Applicant was in receipt of Deserted Wives Allowance when she applied for a Community Employment Scheme. Applicant was not entitled to keep the Deserted Wife Allowance and work on a Community Employment Scheme and she appealed claiming that the decision was discriminatory. Once she ceased the Community Employment Scheme, the Deserted Wives Allowance was re-instated.
Appellant received Disability Benefit beginning in 2002. These payments stopped January 5, 2005, after a medical assessment declared her capable of work in December of 2004.
The applicant appealed a Deciding Officer’s decision in relation to the award of a 50% increase in her Carer’s Allowance in respect of her care for her autistic child backdated to 6 months prior to the receipt of the application.

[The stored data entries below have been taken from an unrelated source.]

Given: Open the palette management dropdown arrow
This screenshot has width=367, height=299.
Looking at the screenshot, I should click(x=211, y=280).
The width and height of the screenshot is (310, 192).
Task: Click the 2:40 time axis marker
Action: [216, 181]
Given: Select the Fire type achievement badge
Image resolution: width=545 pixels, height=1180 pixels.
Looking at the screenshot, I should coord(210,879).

Appellant would like to have the claim backdated to at least 11 or 13 years ago on the basis that her son had been misdiagnosed at that time; Arrears were granted back to the date on which the child reached 16 years of age; consideration to further backdating was brought before the HSE.
Appellant suffered a subarachnoid haemorrhage in 1998. Postoperatively he developed a haemorrhagic infarct which manifested as left hemi paresis. He also developed epilepsy, which is exacerbated by fatigue and lack of sleep. As of June 2004, he required extra sleep in the afternoons due to side-effects of medication and brain surgery. Appellant’s official certified incapacity is C.V.A./Brain haemorrhage. Following his injury, Appellant was first allowed Disability Benefit and then switched to Invalidity Pension 15 months later. Beneficiaries of Invalidity Pension are allowed to participate in work like activities, such as the FAS Community Employment Scheme (CE), if the purpose of the work is therapeutic/rehabilitative (i.e. to counteract depression, etc).

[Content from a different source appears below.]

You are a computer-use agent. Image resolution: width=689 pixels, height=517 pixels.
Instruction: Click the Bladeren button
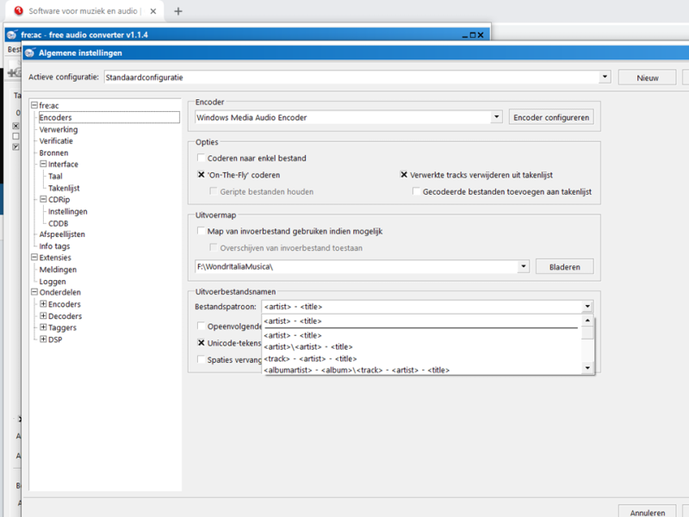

Appellant was granted an exemption to participate in a CE scheme in 2001. He remained on Invalidity Pension until August of 2004, when he reapplied for an exemption to Rule 4 of the Rules of Behaviour for Invalidity Pensioners. He wished to continue to work part time in a FAS Community Employment Scheme. This application required a medical examination which found Appellant to be capable for work. Based on this examination, a Deciding Officer found Appellant not entitled to Invalidity Pension from September of 2004. To qualify, Appellant needed to be found incapable of any work. The September decision was appealed on the grounds that the side effects of Appellant’s medications included fatigue and irritability, rendering Appellant completely incapable of work in a normal setting. As evidence, Appellant listed his medications and their respective dosages and the symptoms of his condition (loss of hearing, trouble with concentration, short term memory loss, insensitivity, depression, and a weak left side). However, a second Deciding Officer upheld the decision denying the claim. He stated the Appellant provided no new medical evidence.

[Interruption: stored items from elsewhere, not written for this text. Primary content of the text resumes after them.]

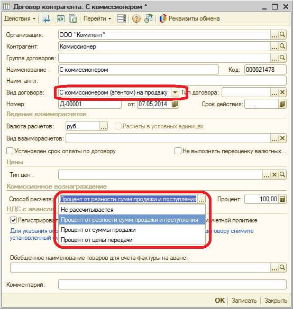
Task: Clear the Тип договора field with X
Action: coord(282,92)
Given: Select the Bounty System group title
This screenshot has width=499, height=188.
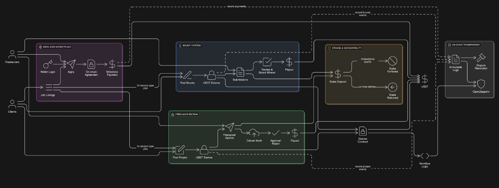Looking at the screenshot, I should [x=191, y=46].
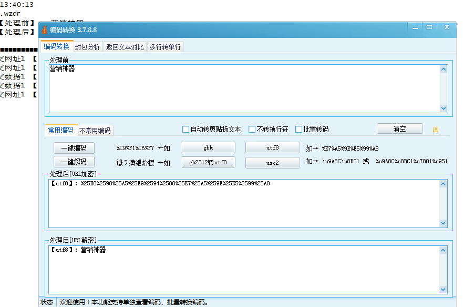Screen dimensions: 474x307
Task: Click the gb2312转utf8 button
Action: 208,162
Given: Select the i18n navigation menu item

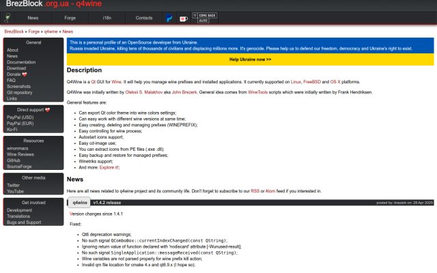Looking at the screenshot, I should (107, 18).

Appellant appealed this decision to the Social Welfare Appeals Office. Appellant provided evidence from Appellant’s GP and a Consultant Neurologist outlining Appellant’s condition and difficulty with fulltime work due to seizures and rest. Both recommended him for Invalidity Pension. He provided a follow-up letter from the Consultant Neurologist stating he suffered from on going partial seizures involving his left upper limb requiring changes in medication and regular visits in outpatient care, and confirming his condition rendered him incapable of any work. Also provided was a letter confirming Appellant’s participation in counselling at a Counselling Service.